◆ **TAREA PENDIENTE**
Según la crítica de The Brutalist, ¿con quién escribió Brady Corbet el guion original de la película?

◆ **TEXTO PROPORCIONADO**

....

Crítica a The Brutalist: No es el camino, es el destino. Brady Corbet edifica un nuevo e instantáneo clásico norteamericano.

 

Trasladar a los edificios una sensación de grandeza, es uno de los objetivos de la arquitectura brutalista, un movimiento artístico surgido tras la Segunda Guerra Mundial, y cuya mayor proliferación se produce en el periodo comprendido entre las décadas de 50 al 70, a través de un estilo que aspira a la pureza de sus materiales y sus formas, portando un aspecto masivo, crudo, y absolutamente geométrico.

Con la clara vocación de participar en el banquete majestuoso de los grandes autores, el realizador Brady Corbet ejecuta, a partir de su propio guión original, escrito junto a su mujer, la noruega Mona Fastvold, la historia de László Tóth, un arquitecto que viaja a los Estados Unidos huyendo de la Europa de la posguerra, en busca del sueño americano, el cual parece materializarse tras ser captado por un industrial millonario, el cual le encarga la construcción de un fastuoso edificio conmemorativo.

....

◆ **EXTRACTO DEL MATERIAL**

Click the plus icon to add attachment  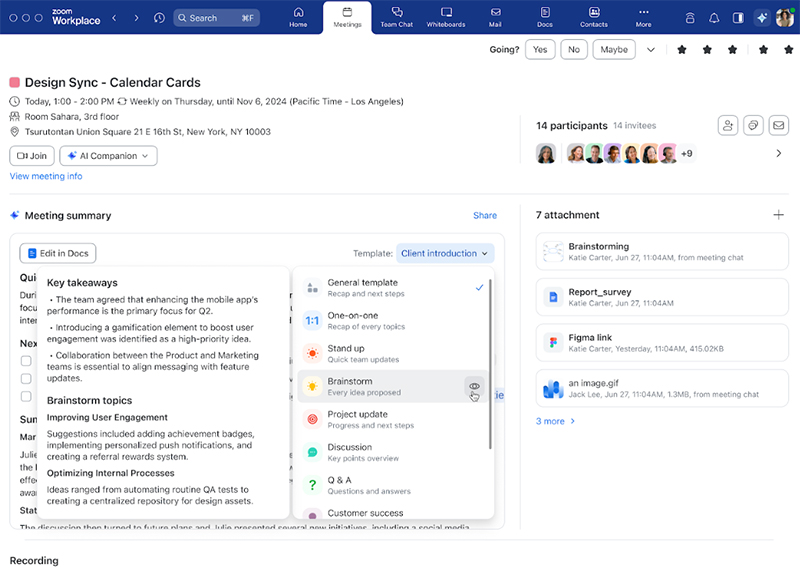point(779,215)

....

◆ **RESULTADO OBTENIDO**
Con su mujer, la noruega Mona Fastvold.